Run don’t walk to check out this very important, very insightful report from Char Booth. I’ve been luck enough to share a few meals with Char and her take on the academic library student technology experience is well-grounded, innovative and, frankly, brilliant.
http://infomational.wordpress.com/2009/04/30/done-and-done/
I’m lousy with anticipation, so I am extremely relieved to write that a giant piece of my workload/ brain energy has been officially lifted as of today. ACRL just released Informing Innovation: Tracking Student Interest in Emerging Library Technologies at Ohio University, a book-length research report I’ve been working on for quite some time.
The report is a detailed case study of the student environmental scanning project I spearheaded at OU in 2008 with the help of many colleagues (see my Acknowledgements for the long list of names). In addition to reporting our findings, I discuss the importance of gaining research-based insight into local user cultures in order to inform service development and mitigate the temptation to make potentially off-the-mark generational assumptions about who students are and how they use technology and libraries, complete with a chapter on the practical trials and travails of homegrown research. You can think of it as a quantitative corollary to the University of Rochester Studying Students project – quite different methods of investigation, similar depth of insight. It’s one part presentation of survey results, one part analysis of the academic library emerging technology and assessment cultures that have developed over the last few years, and one part bon voyage/ homage (bon vomage?) to my former employer. The OU Libraries manage to do incredibly innovative and effective work not only on a shoestring, but with an ever-important a sense of humor. It shows in many, many ways, and for this they deserve to be recognized and emulated.

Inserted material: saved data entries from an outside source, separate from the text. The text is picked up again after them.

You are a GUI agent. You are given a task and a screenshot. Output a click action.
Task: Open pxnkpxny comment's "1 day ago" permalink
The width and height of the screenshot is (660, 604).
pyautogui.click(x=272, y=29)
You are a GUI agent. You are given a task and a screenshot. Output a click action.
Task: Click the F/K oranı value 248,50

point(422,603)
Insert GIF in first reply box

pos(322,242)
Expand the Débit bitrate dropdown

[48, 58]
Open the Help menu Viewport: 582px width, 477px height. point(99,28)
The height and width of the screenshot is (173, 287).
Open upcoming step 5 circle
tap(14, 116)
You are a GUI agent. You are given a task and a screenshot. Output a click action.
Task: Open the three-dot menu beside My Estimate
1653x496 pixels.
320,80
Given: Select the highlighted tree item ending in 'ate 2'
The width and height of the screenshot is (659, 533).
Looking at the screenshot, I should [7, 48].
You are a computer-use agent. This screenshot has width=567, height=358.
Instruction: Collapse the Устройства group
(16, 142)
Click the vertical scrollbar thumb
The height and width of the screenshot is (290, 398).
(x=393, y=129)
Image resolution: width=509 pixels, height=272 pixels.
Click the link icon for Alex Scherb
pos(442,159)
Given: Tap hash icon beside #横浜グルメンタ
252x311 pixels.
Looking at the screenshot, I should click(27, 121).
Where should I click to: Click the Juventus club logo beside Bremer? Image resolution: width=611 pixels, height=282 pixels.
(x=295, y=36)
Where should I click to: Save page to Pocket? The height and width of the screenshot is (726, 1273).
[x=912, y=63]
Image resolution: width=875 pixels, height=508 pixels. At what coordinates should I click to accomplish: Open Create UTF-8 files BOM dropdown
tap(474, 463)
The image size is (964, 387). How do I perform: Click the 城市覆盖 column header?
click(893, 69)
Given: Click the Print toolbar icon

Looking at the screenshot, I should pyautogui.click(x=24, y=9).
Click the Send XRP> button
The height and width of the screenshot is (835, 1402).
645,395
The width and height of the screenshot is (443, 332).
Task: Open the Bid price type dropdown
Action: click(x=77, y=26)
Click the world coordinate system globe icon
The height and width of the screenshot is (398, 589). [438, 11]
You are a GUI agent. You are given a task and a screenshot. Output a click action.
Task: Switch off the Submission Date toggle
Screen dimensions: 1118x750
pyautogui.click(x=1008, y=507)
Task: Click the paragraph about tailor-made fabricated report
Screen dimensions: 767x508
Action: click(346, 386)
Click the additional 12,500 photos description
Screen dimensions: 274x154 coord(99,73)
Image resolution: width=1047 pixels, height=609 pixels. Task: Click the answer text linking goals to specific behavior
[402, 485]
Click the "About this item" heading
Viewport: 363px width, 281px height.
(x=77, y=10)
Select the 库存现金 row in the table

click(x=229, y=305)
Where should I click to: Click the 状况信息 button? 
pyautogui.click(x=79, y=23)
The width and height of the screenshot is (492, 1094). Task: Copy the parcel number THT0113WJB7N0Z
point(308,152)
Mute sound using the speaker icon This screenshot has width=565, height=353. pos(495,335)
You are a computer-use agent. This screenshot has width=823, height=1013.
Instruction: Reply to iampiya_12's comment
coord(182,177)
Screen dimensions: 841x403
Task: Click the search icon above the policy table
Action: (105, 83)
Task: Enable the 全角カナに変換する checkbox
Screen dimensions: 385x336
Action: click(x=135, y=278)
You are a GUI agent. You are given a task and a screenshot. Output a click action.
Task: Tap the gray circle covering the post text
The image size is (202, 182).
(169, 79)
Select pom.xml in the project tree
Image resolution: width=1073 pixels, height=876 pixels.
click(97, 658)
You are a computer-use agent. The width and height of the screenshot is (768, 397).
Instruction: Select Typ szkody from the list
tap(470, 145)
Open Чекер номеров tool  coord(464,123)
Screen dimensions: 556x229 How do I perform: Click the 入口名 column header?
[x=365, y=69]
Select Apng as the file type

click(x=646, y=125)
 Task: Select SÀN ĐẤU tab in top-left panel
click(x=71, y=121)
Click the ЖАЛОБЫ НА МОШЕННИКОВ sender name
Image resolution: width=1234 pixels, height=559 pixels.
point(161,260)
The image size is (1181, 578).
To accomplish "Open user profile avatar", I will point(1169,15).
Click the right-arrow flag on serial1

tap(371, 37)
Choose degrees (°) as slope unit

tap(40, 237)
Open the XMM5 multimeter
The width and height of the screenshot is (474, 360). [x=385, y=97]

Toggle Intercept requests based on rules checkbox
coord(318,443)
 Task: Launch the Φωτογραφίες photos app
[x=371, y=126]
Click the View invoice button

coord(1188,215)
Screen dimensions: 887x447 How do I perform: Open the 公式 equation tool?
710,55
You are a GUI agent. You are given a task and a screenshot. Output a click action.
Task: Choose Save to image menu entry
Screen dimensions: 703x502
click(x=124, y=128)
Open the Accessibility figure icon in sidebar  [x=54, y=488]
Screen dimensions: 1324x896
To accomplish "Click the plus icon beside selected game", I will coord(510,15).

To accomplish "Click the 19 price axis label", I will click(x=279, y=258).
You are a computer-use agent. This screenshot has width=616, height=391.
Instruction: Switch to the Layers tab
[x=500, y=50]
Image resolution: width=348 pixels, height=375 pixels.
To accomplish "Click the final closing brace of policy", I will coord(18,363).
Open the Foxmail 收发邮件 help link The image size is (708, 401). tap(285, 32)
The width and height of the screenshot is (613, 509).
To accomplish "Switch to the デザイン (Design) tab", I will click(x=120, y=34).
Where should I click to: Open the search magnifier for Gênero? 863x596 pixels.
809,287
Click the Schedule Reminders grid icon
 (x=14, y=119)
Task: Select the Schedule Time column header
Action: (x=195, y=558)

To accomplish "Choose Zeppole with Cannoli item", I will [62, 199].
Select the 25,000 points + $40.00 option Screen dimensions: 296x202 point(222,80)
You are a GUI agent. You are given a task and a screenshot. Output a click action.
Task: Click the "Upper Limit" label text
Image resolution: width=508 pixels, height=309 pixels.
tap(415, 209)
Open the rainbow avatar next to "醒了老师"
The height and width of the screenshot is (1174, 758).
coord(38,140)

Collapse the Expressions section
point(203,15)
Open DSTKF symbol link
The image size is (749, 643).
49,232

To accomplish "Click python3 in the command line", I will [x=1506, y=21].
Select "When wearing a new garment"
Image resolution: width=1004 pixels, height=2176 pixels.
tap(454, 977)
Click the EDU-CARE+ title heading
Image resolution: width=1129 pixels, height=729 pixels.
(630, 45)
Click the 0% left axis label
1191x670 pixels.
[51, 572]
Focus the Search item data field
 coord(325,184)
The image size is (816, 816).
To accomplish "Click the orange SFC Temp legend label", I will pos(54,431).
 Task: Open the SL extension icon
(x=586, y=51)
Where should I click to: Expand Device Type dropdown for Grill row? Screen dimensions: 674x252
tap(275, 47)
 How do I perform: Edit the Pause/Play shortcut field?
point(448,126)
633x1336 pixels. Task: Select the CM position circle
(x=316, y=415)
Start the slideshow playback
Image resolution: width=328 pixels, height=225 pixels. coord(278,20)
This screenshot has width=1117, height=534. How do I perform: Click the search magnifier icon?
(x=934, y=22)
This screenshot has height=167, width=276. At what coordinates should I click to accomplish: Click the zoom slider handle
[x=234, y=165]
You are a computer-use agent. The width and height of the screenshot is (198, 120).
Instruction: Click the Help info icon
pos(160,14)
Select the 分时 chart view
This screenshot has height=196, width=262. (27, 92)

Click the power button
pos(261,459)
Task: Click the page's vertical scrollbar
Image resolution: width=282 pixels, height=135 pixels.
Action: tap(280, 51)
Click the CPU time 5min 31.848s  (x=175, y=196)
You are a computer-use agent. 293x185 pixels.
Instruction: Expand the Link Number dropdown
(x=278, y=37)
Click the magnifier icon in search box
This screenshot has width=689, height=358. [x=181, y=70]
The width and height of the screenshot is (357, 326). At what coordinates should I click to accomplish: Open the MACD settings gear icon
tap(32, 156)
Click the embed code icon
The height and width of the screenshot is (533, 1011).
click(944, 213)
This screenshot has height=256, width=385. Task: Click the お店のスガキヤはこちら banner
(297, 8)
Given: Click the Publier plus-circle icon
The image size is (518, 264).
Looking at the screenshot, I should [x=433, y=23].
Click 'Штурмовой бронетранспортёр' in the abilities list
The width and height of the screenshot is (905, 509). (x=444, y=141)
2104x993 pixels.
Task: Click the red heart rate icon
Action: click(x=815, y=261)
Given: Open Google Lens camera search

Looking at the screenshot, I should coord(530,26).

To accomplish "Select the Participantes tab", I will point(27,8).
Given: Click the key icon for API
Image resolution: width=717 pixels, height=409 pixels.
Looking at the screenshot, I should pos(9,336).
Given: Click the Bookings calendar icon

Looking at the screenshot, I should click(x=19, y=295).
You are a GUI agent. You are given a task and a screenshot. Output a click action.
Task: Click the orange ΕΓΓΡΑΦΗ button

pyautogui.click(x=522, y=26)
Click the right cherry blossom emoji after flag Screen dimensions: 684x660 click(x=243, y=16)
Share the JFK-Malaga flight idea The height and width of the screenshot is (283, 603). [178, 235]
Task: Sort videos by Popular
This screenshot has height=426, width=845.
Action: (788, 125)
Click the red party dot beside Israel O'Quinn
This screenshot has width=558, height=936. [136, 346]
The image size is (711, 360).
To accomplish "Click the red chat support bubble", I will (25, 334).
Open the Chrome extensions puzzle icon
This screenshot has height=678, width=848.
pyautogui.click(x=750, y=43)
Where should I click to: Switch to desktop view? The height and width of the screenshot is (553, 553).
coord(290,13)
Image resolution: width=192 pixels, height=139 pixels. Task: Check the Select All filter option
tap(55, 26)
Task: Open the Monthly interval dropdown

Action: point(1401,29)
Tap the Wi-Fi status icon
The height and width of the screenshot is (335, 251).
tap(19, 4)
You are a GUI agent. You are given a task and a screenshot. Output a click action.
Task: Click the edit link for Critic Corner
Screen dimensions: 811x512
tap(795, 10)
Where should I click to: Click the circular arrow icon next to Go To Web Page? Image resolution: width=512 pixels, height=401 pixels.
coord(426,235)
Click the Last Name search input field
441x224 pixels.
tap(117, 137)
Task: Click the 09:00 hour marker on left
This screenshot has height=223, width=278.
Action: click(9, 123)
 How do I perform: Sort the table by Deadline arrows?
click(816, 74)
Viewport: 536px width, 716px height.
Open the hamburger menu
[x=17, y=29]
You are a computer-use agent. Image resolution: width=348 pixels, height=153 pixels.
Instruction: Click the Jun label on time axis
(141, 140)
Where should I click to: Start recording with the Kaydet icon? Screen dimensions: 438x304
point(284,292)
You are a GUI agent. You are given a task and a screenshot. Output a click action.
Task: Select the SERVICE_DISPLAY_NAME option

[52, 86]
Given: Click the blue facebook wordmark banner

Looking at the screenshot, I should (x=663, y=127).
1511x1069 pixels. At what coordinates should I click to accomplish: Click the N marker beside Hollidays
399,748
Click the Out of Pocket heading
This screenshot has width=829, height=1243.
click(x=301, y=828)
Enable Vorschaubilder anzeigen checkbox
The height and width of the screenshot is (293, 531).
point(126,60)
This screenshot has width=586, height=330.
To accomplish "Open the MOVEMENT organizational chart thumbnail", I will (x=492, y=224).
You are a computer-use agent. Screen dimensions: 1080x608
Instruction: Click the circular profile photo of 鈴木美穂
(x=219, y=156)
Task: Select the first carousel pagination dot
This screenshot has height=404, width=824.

Informing Innovation is available in several forms. Free downloads: the full documentin PDF, another version packaged by separate chapters, and an updated and revised template library/technology survey instrument based on the one used in the original Ohio University study. For an introduction to and explanation of the scanning project itself, there is also a streaming dynamic webcast of my and Chris Guder’s 2009 ACRL presentation (no virtual conference login necessary) that summarizes survey findings and explores its practical applications at OU, voice and slides-style. You can also buy a hard copy of the report in book form from the ALA Store.